In the article on displaced villagers in southern Burma, rewrite the passage from "The IDPs’ displacement" up to and including "of junta fire.", replacing "Ye-Dawei highway corridor" with "Ye-Dawei road".
Reading text below:
When It Rains, It Pours: IDPs in Southern Burma Face Compounding Crises Amid Junta Attacks
May 8, 2025
In northern Tanintharyi Region’s Yebyu Township, nearly 800 civilians from Min Thar village tract have been displaced for over two weeks. After fleeing their homes to escape fierce clashes and junta airstrikes, these families now face a second wave of suffering—food shortages, lack of clean water, and the spread of disease.
Fighting erupted on 20 April when joint resistance forces from Mon, Karen, and Tavoyan units launched coordinated attacks on junta bases in Min Thar. As airstrikes and heavy shelling followed, residents from at least five villages—Sinswe, Ye Ngan Gyi, Shin Kyi Eain, Sein Bone, and Kywe Tha Lin—fled into nearby forests, farms, and any location they believed to be temporarily safe. Many have yet to find stable shelter.

“There are sick children suffering from malnutrition and people with high fevers who need medicine,” said one local relief worker. “They have no rice, no clean drinking water, and no way to access help. Most are hiding in fields or nearby forest shelters—some managed to reach Ye town, but not everyone has that option.”
The IDPs’ displacement began around 22 April, as people fled villages along the Ye-Dawei highway corridor—Alae Sakhan, Kyauk Kadin, Yapu, and Kywe Tha Lin among them—seeking refuge anywhere out of reach of junta fire.
Relief groups say the displacement crisis is deepening because most of these areas are inaccessible to humanitarian teams. “It’s not just food and medicine they need now—water is running dry, and people are too afraid to move because of junta landmines and constant artillery shelling,” one emergency responder added.
The situation worsened on 7 May when the junta’s Mawrawaddy Naval Command used riverboats to move toward Kywe Thone Nyima and launched artillery fire into Nat Kyi Sin village, forcing even more families to flee toward the hills near Pauk Pin Kwin.
“There wasn’t any clash at the time,” said a local source. “They just fired into the village. One shell exploded near the football field, and another near Shin Kyi Eain. Everyone fled to the hilltop.”
Villages across the Min Thar tract now face near-daily bombardments from junta forces, including troops from Light Infantry Battalion No. 282 based in Kalein Aung. Residents of nearby Mon communities—Alae Sakhan, Yapu, Kyauk Kadin, Kywe Tha Lin, and Sinswe—have also been uprooted by the violence, leaving behind farms and livelihoods with no clear way to return.
End of Reading text.
Recorded data below:
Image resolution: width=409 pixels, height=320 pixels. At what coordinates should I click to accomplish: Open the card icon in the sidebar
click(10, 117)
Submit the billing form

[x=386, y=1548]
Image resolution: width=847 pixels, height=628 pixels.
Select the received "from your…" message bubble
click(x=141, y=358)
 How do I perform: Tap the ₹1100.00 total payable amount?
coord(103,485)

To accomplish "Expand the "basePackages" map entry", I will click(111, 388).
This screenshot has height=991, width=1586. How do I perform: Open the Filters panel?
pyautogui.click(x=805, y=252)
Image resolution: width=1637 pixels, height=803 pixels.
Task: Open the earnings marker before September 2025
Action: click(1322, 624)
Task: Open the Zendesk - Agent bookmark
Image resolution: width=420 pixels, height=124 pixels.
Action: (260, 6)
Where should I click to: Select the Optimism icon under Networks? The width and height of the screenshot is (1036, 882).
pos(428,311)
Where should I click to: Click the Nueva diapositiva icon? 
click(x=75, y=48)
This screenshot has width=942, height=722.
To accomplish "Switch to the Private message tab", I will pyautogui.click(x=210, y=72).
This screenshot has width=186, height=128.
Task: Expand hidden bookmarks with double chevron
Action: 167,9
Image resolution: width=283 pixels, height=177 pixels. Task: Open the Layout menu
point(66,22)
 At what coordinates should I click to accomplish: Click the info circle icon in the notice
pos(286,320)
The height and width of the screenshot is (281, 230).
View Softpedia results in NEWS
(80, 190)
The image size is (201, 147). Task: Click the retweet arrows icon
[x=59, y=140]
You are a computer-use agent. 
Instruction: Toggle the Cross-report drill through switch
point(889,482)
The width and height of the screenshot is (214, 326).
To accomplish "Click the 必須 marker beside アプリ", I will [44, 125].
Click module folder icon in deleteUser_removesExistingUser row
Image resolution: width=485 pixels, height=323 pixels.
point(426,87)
End of Recorded data.
- _The answer_
The IDPs’ displacement began around 22 April, as people fled villages along the Ye-Dawei road—Alae Sakhan, Kyauk Kadin, Yapu, and Kywe Tha Lin among them—seeking refuge anywhere out of reach of junta fire.